Extrait choisi:
Ph. S. - Ça me donne envie de faire pareil. Par exemple, je me revois en train d’écrire dans un hôtel d'Amsterdam, dans un tel état de fatigue que le sang coulait sur le papier.

 

F. S. - Le sang coulait ?

 

Ph. S. - Oui, je saignais du nez...

 

F. S. - Il n'y avait personne pour vous soigner ?

 

Ph. S. - Rassurez-vous, ce n'était pas grave. Ce que je voulais dire, c'est que, en écrivant, on est dans un état qui fait oublier le temps : les arbres n'ont pas la même couleur, les odeurs sont différentes.

 

F. S. - C'est un état tellement passionnel qu'on ne se souvient de rien, sauf que l'on a écrit. Stendhal se souvenait-il de la ville où il écrivit la Chartreuse de Parme ?

 

Ph. S. - J'ai envie de lire des phrases de votre livre...

 

F. S. - Qu'est-ce que vous allez encore dénicher comme bêtise ?

Extrait de données:
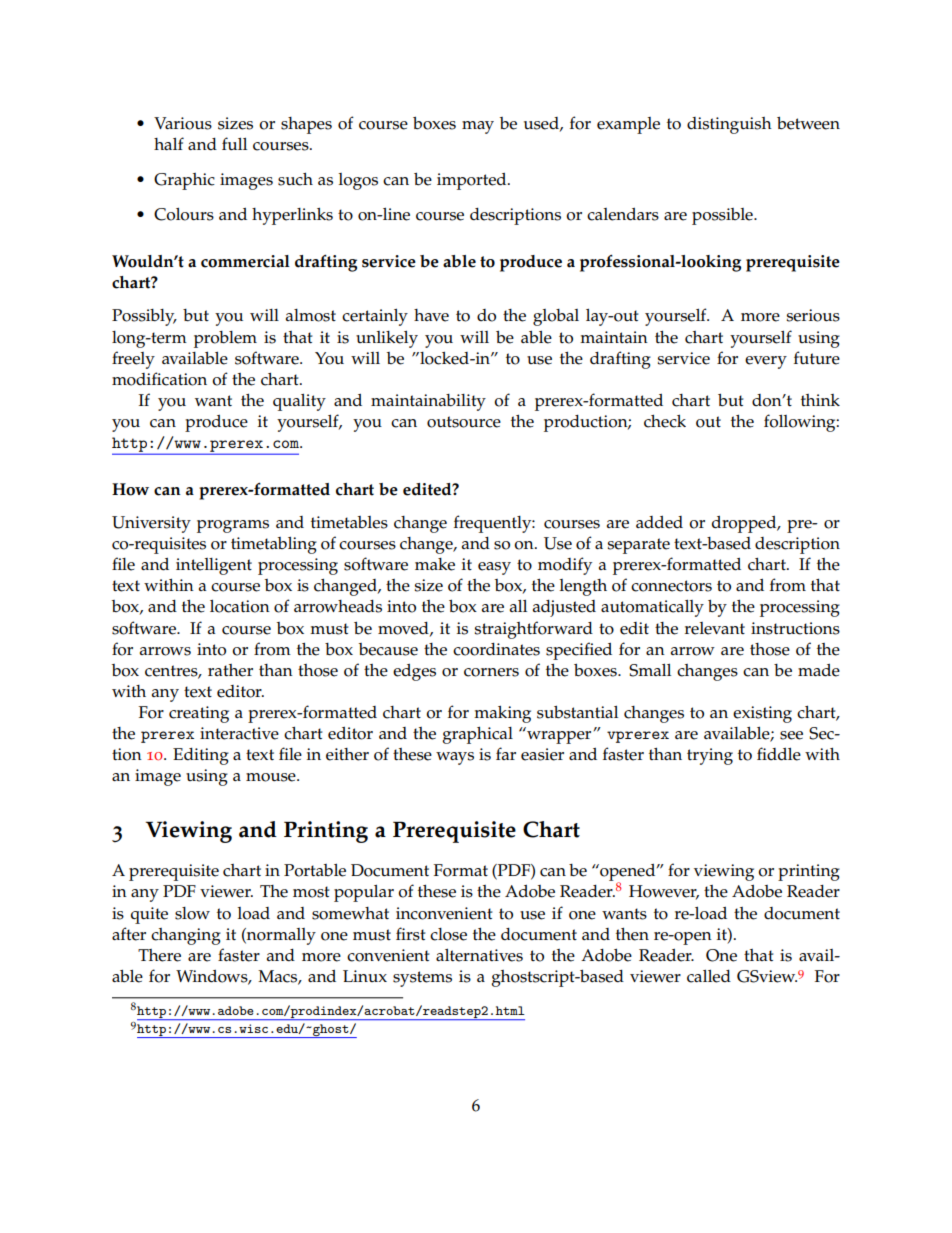  Describe the element at coordinates (671, 586) in the screenshot. I see `connectors` at that location.
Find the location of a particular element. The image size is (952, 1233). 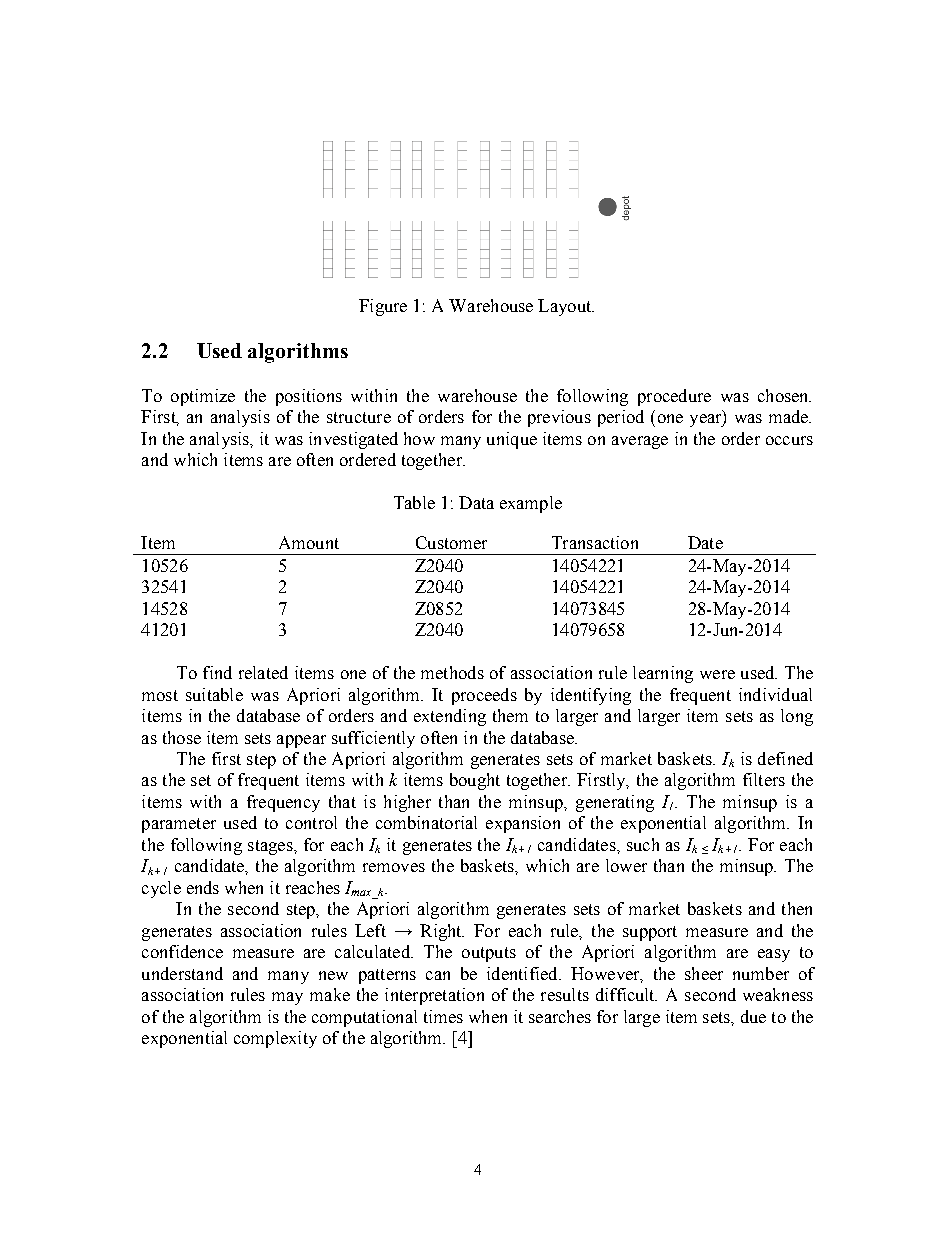

frequency is located at coordinates (283, 803).
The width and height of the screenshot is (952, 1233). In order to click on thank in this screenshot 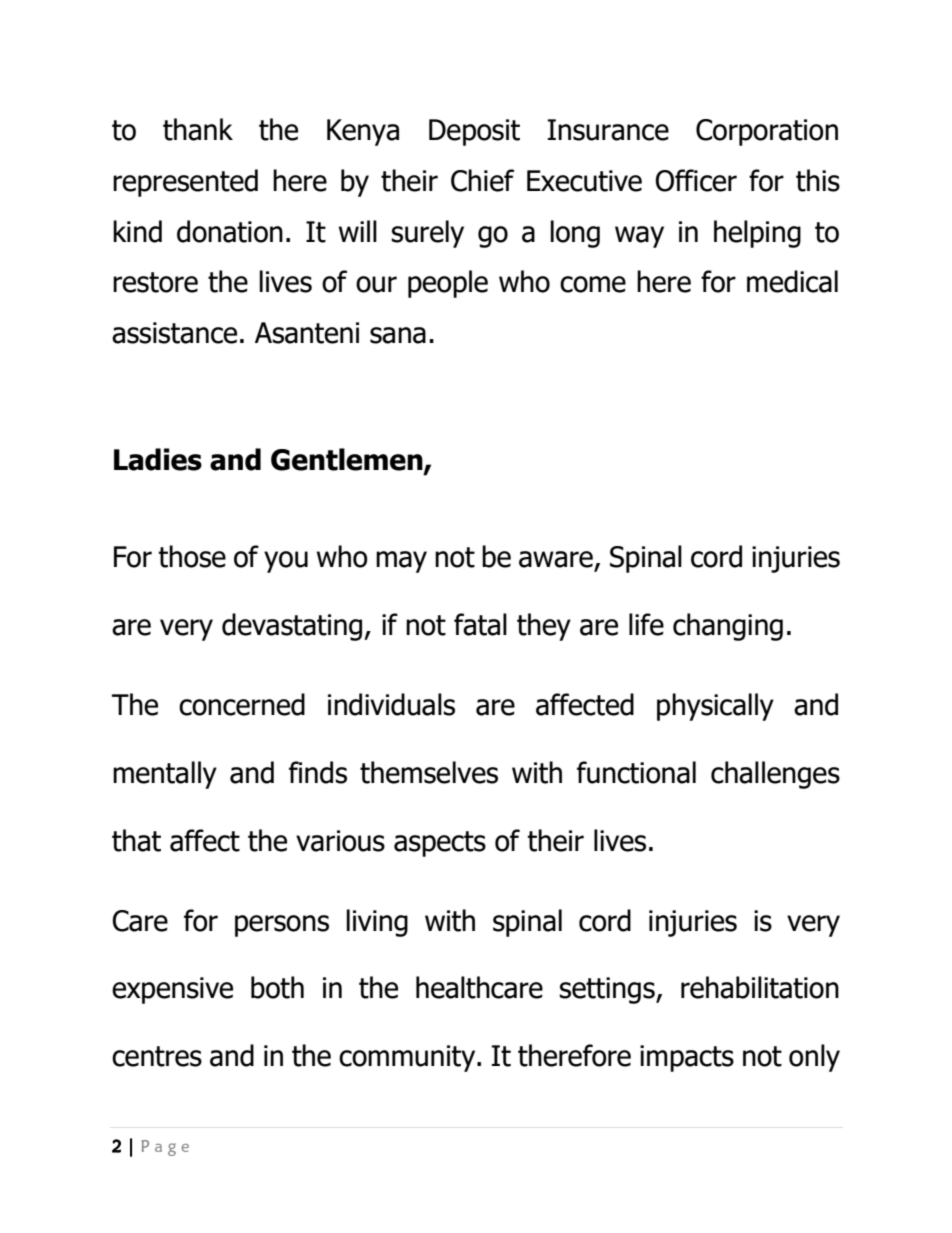, I will do `click(198, 129)`.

Les consignes:
[A] Résumez en deux phrases l'entretien sur l'écriture.
[B] Poursuivez l'entretien sur l'écriture après sa dernière réplique.

Réponses attendues:
[A] Ph. S. se revoit écrivant dans un hôtel d'Amsterdam, si fatigué que son nez saignait sur le papier, et explique qu'écrire plonge dans un état où l'on oublie le temps, où les arbres et les odeurs semblent différents. F. S. qualifie cet état de si passionnel qu'on ne se souvient de rien sauf d'avoir écrit, puis Ph. S. dit avoir envie de lire des phrases du livre de F. S.

[B]
Ph. S. - « Le plaisir d'écrire. Je crois que j'aurais envié jusqu'à la haine la personne qui aurait eu ça à ma place. » Il peut tout vous arriver dans la vie, finalement, la seule chose qui compte, c'est « ça ». Voilà pourquoi la vie des écrivains est plus importante que celle des critiques. Ils savent de quoi ils parlent. Mauriac me racontait qu'il partait trois semaines à l'hôtel Trianon, à Versailles, pour écrire un roman. Aragon, c'était le type qui n'avait qu'une envie, vous réciter interminablement des poèmes. Il vous convoquait chez lui et il récitait. On aurait pu s'en aller, il ne s'en serait pas rendu compte. Ainsi, Françoise Sagan, vous racontez que vous avez toutes sortes d'ennuis, le fisc sur le dos, etc. Malgré cela, vous écrivez La Femme fardée.

 

F. S. - C'est la magie, plus forte que le reste. Mais pour les trois quarts des gens, il n'y a pas de magie dans l'écriture. Ils considèrent que ce que vous écrivez n'est pas sérieux, pas appliqué...

 

Ph. S. - Comme pour Casanova. On a voulu faire croire qu'il n'avait rien écrit.

 

F. S. - On l'a maltraité, si j'ai bien lu votre livre...

 

Ph. S. - C'est le même sujet.

 

F. S. - Non, ce n'est pas le même sujet. Enfin si, sur la liberté...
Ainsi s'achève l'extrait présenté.